**YOUR TASK:**
In the listing that follows, retype every line from the first through the one containing "You are a computer-use". Pictures are to be left out.

**GIVEN DATA:**

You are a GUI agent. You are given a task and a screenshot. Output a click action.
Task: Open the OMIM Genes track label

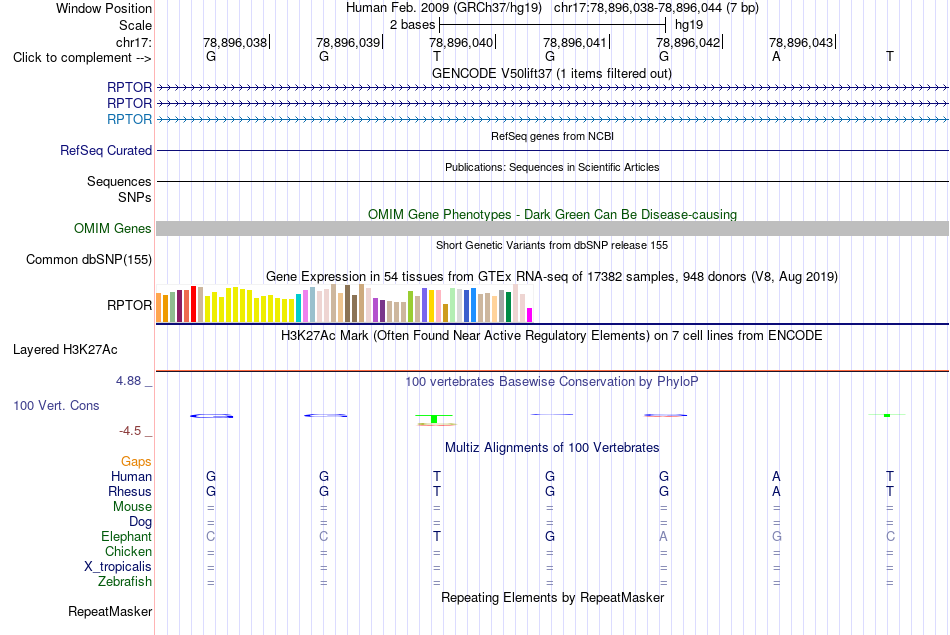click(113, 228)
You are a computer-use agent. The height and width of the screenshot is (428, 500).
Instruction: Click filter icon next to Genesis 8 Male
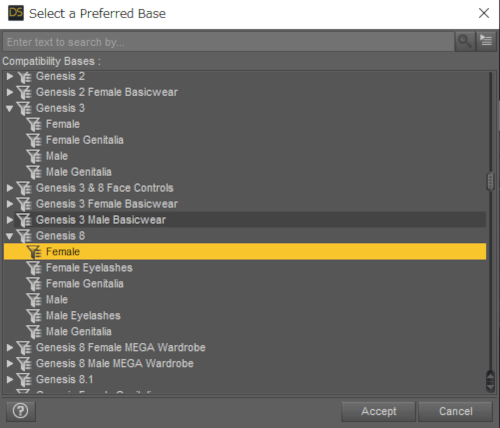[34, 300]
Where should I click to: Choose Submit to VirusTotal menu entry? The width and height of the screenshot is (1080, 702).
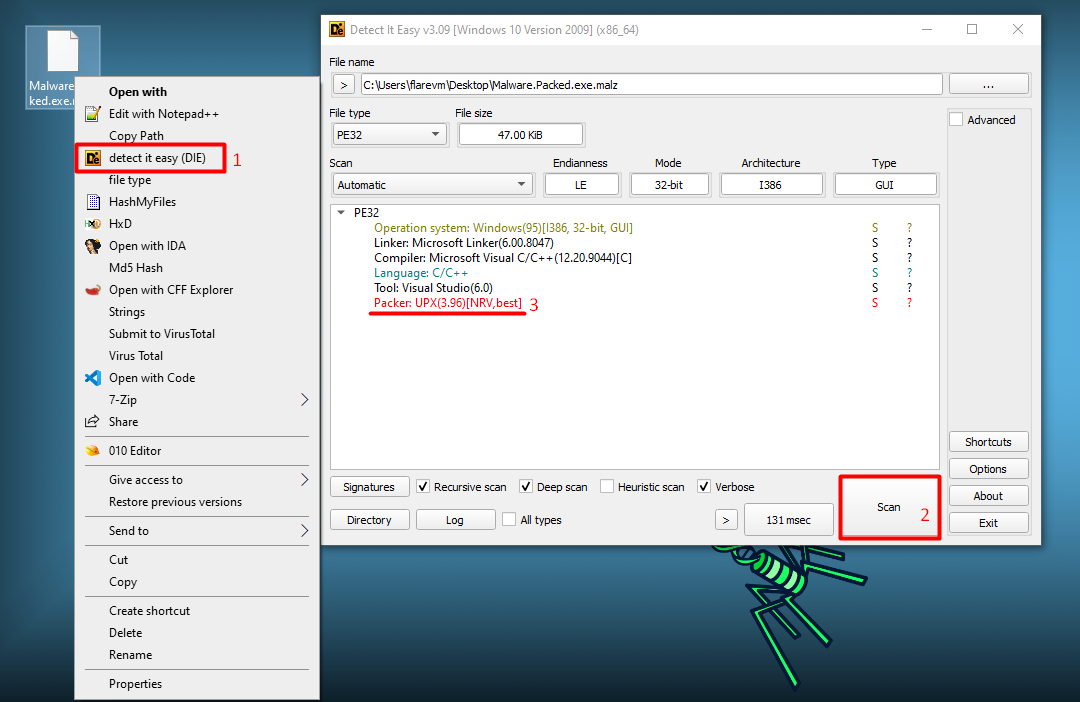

**ANSWER AREA:**
You are a GUI agent. You are given a task and a screenshot. Output a click action.
Task: Open the OMIM Genes track label

click(113, 228)
You are a computer-use agent. The height and width of the screenshot is (428, 500).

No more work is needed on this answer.